# [Given records]
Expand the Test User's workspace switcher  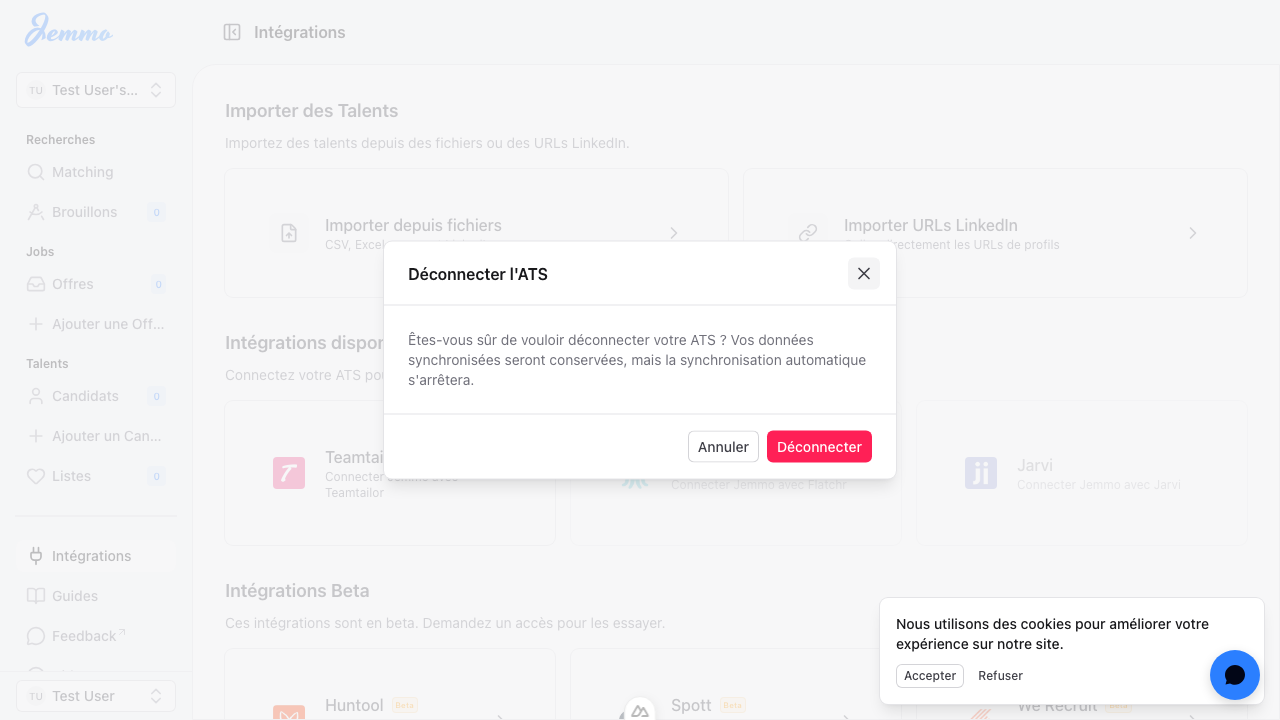point(95,90)
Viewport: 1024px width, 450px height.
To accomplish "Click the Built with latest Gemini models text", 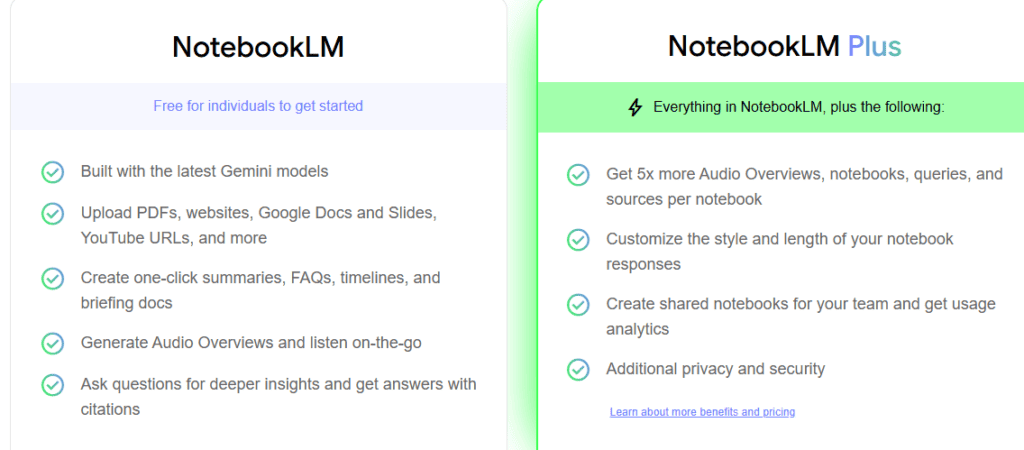I will pyautogui.click(x=204, y=171).
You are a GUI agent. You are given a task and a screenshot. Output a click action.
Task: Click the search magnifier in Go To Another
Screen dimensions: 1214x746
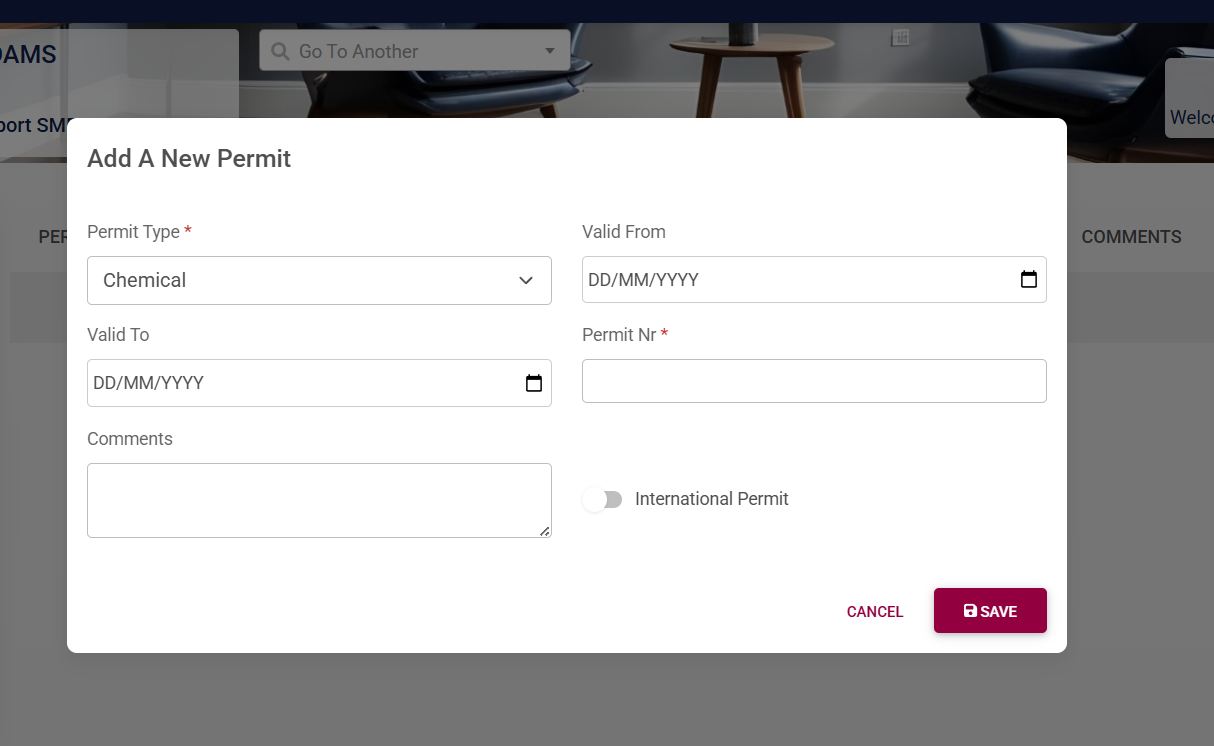pyautogui.click(x=280, y=51)
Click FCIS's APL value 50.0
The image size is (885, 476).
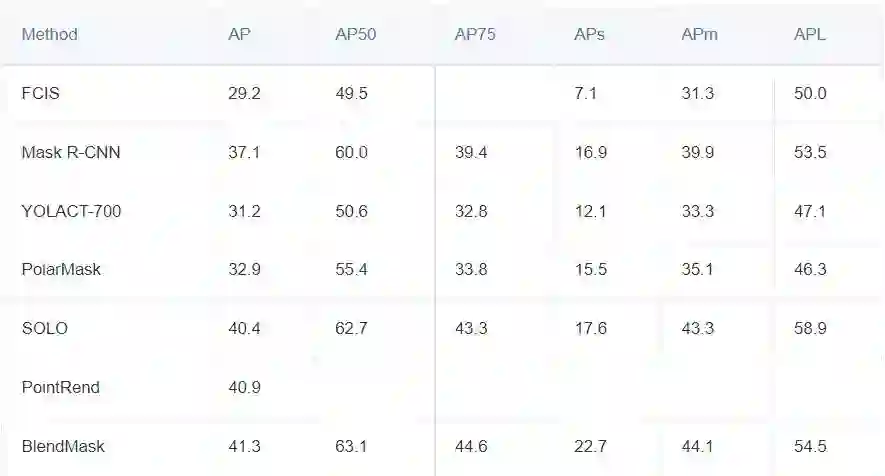click(810, 93)
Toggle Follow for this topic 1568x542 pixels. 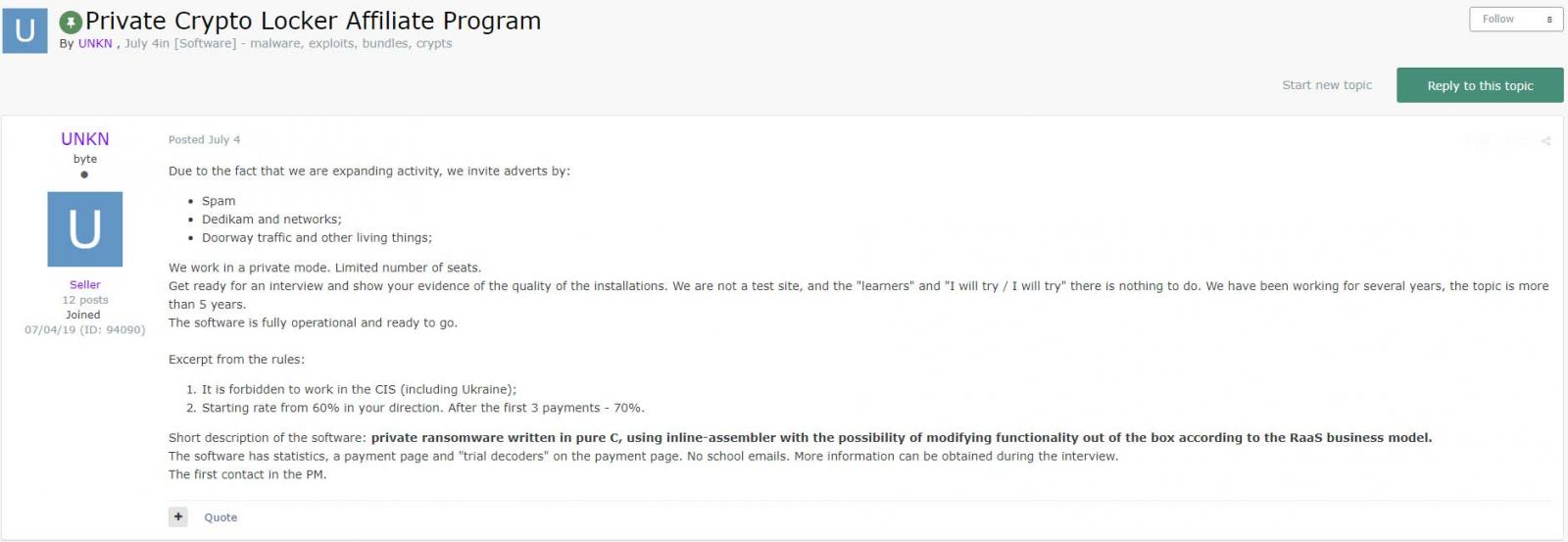tap(1497, 20)
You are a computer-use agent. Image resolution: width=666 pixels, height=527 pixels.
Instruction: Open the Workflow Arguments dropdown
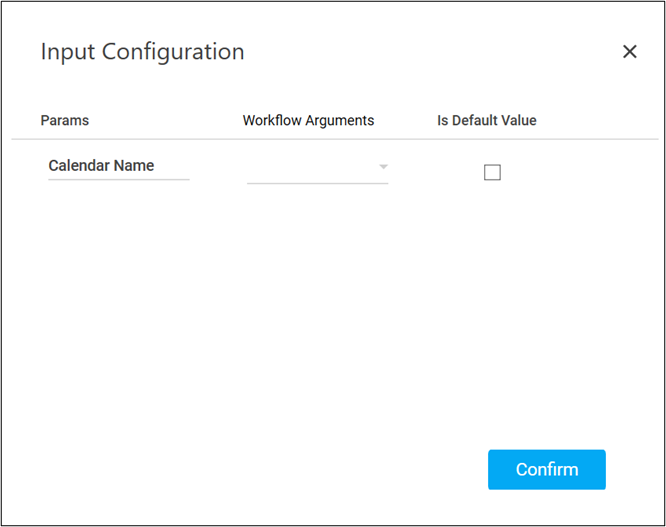317,168
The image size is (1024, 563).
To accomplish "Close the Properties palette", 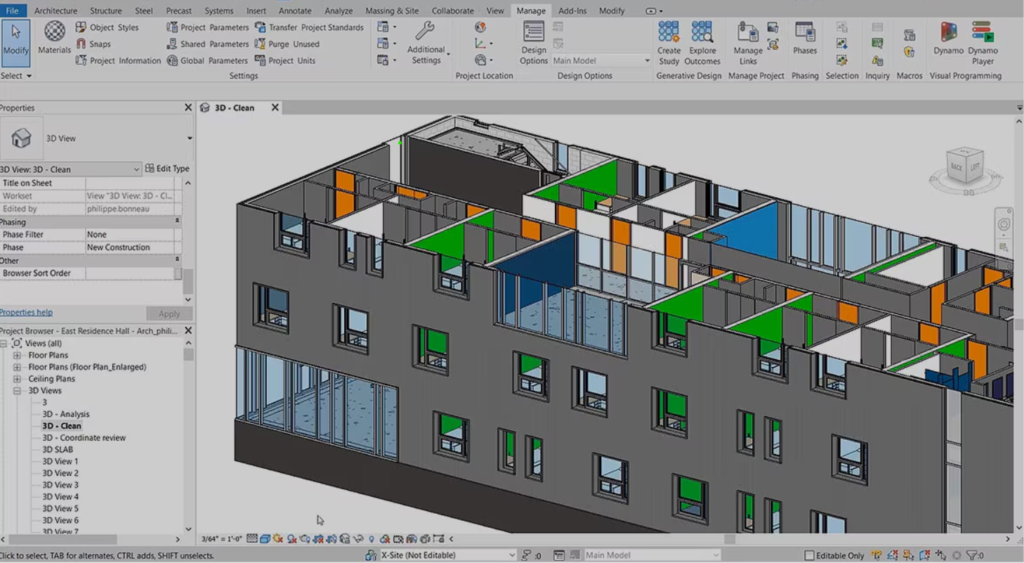I will click(188, 108).
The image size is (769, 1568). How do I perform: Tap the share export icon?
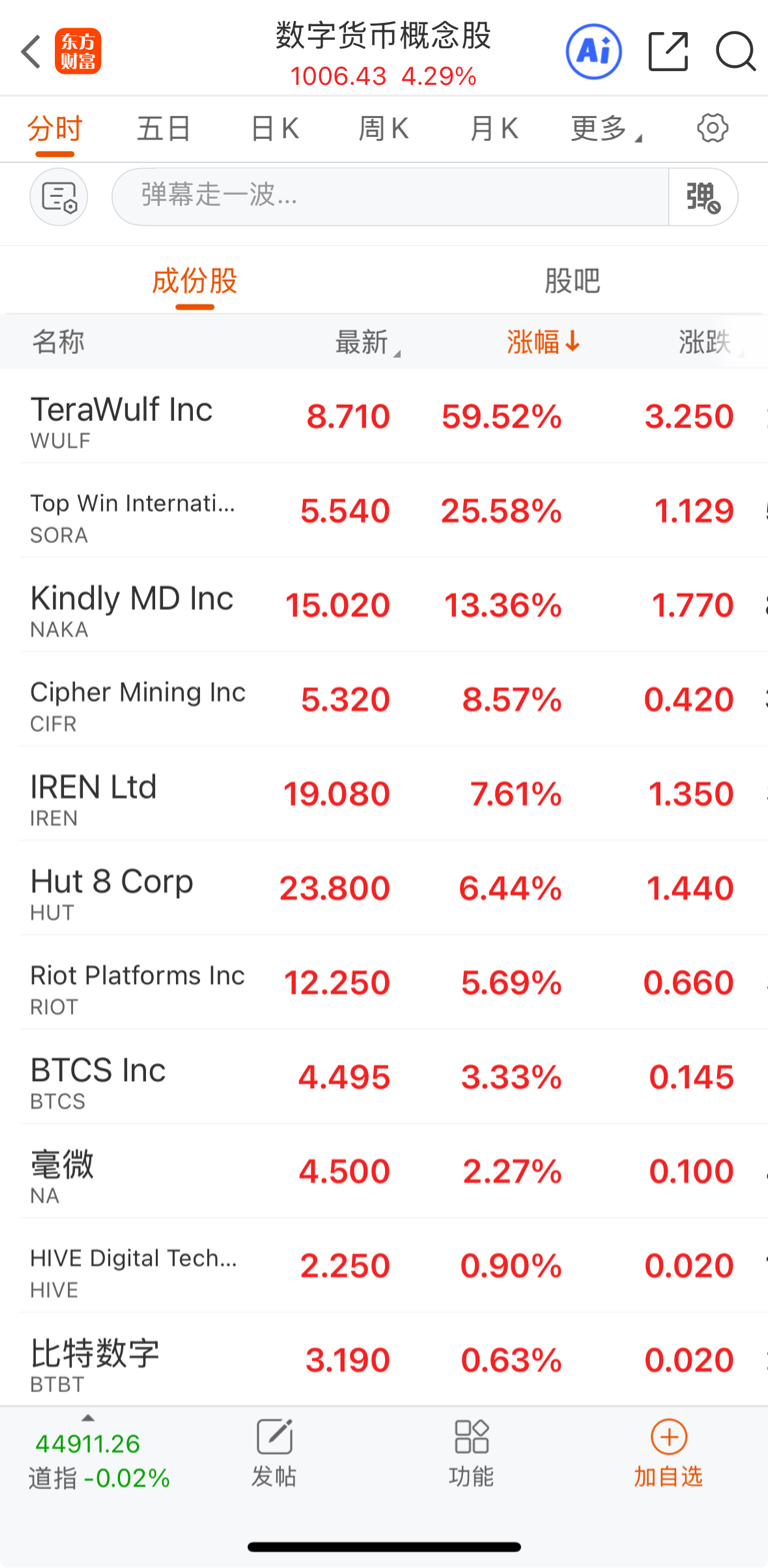pos(668,51)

# [Goal of the exercise]
When you come to the line containing "The image size is (769, 1568)." in the records above, repeat that line and all lines after it exactly, but not the pictures.

# [Task solution]
The image size is (769, 1568). How do I perform: Tap the share export icon?
pos(668,51)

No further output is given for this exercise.